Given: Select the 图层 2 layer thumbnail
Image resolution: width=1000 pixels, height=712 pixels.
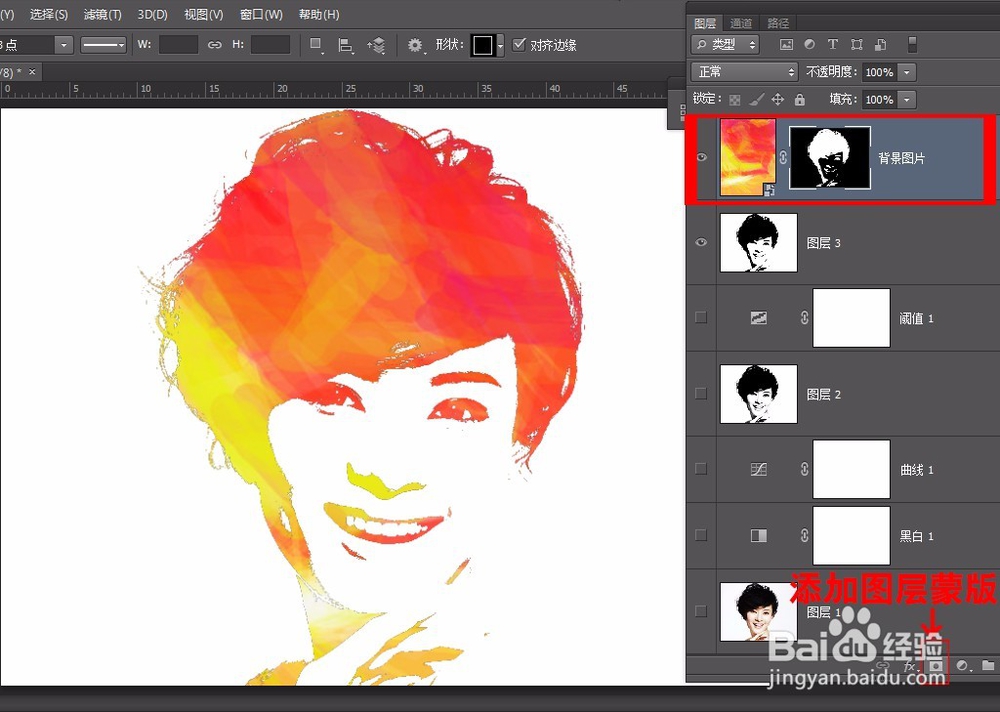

--

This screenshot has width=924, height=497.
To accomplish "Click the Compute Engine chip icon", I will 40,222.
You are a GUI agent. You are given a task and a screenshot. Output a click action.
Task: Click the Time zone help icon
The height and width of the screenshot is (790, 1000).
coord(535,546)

_ASSIGNED TASK_
Among the entries above, find every line holding "icon" and copy it.

_ANSWER TO THIS TASK_
To accomplish "Click the Compute Engine chip icon", I will 40,222.
Task: Click the Time zone help icon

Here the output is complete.